← Ferrosa Suite home · Database home

3-Node Cluster Setup

Run a production-shaped 3-node Ferrosa cluster. This guide covers prerequisites, per-node configuration, formation, verification, and expected cold-start behavior after a full restart.

Developer Preview — Clustering durability caveat: Ferrosa clustering is in active hardening. Data written during cluster formation may have reduced durability until the Raft state machine commits topology and bootstrap streaming completes data redistribution across all replicas. Do not use this configuration for production data until you have run your own durability validation with a representative workload. See Operational Notes for general durability considerations.

Prerequisites

Three machines (or containers) with stable hostnames or IP addresses that can reach each other on TCP port 7000 (internode protocol).
Each node must be able to resolve the other nodes' FERROSA_INTERNODE_BROADCAST addresses at startup and on reconnect. Use hostnames where possible — they survive container IP churn. Static IPs are acceptable for bare-metal deployments.
Port 9042 (CQL) and port 9090 (web console / readiness probe) open for client and operator access on each node.
Shared S3-compatible storage (or a local MinIO instance) configured identically on all three nodes. All nodes must point at the same bucket.
Clocks synchronized (NTP or equivalent). Ferrosa tolerates up to 5 seconds of skew by default (FERROSA_CLOCK_MAX_SKEW_SECS). Larger skew causes Accord transaction validation failures.

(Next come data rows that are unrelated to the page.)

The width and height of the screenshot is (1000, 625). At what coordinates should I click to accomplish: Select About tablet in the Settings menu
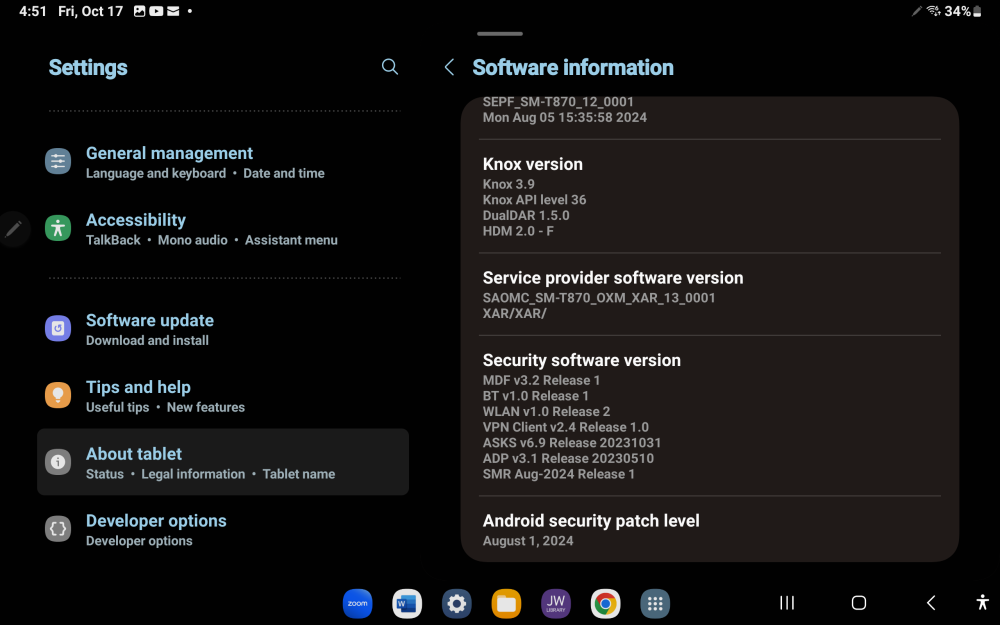tap(133, 453)
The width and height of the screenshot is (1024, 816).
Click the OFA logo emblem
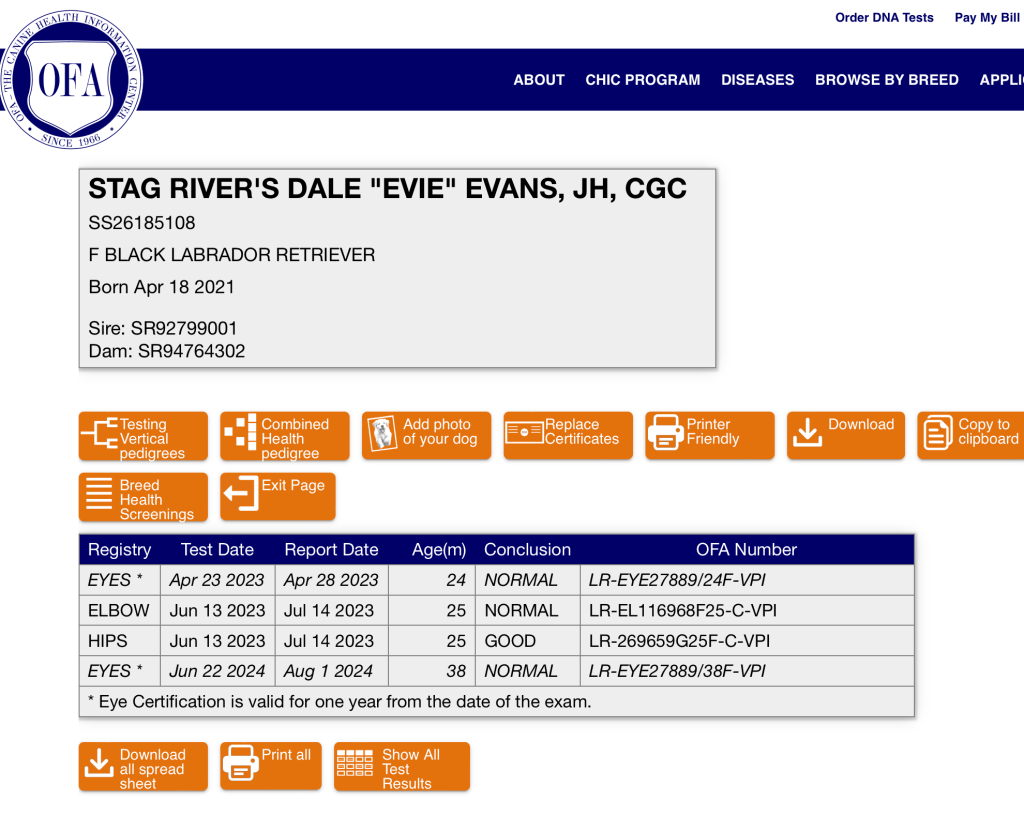(71, 80)
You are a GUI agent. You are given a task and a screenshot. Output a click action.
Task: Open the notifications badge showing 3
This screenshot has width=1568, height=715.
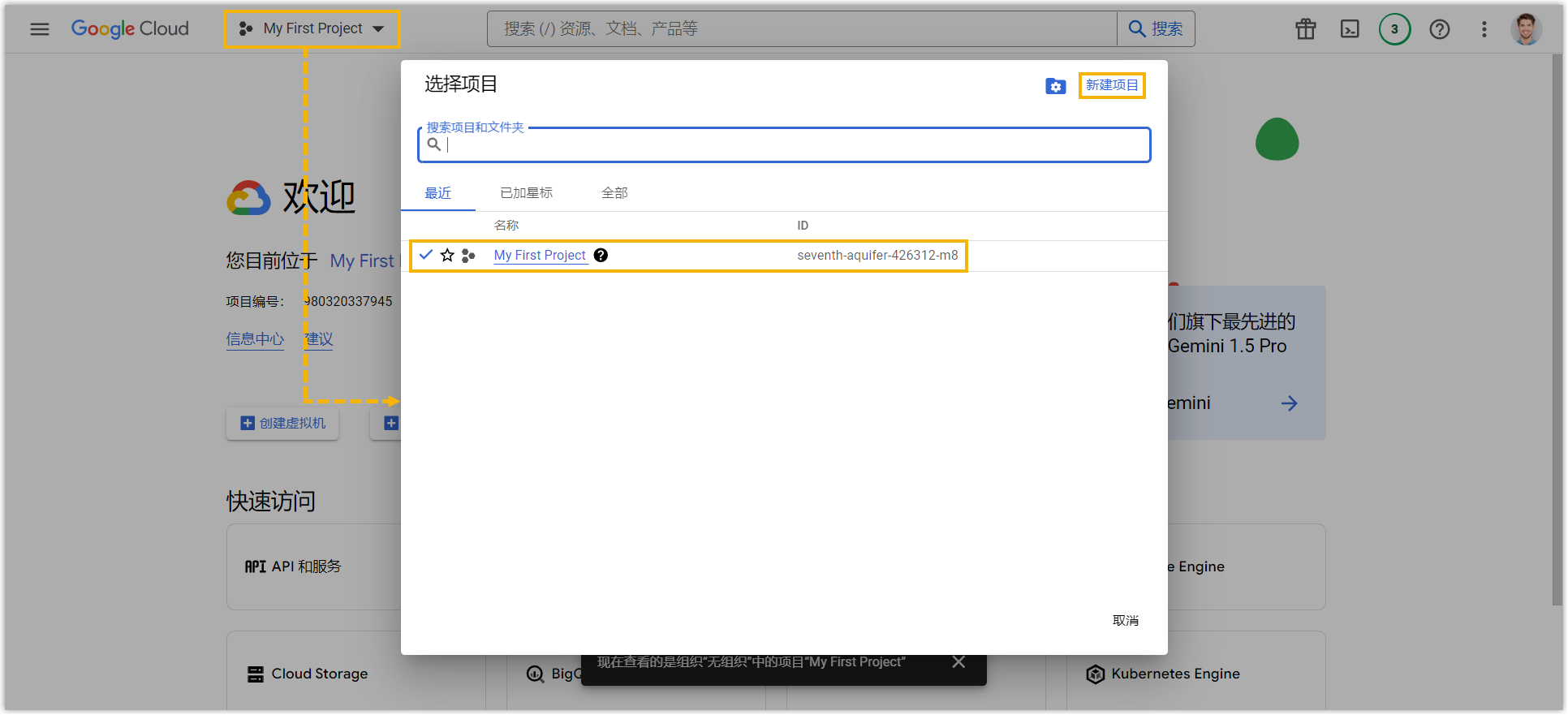point(1394,29)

How 3-node clustering works

A Ferrosa cluster uses two layers:

Raft consensus (via openraft) for cluster metadata: membership, schema, token assignments, and DDL replication. One node acts as the Raft leader; all DDL and membership changes are serialized through it.
CQL coordinator with a Murmur3 token ring for data routing. Reads and writes are routed to the subset of nodes that own the token range for each partition key, subject to the configured consistency level.

Formation proceeds through three states:

State	Condition	CQL ready?
Standalone	No seeds configured or seeds unreachable	Yes
Forming	Peers connected; waiting for Raft leader election	No
Cluster	Raft leader elected; data routing active	Yes

A Raft quorum of 2 out of 3 nodes is required for leader election and for DDL operations. Data reads and writes at LOCAL_QUORUM also require 2 of 3 replicas.

Per-node configuration

The following environment variables are required on every node. Values differ per node where indicated.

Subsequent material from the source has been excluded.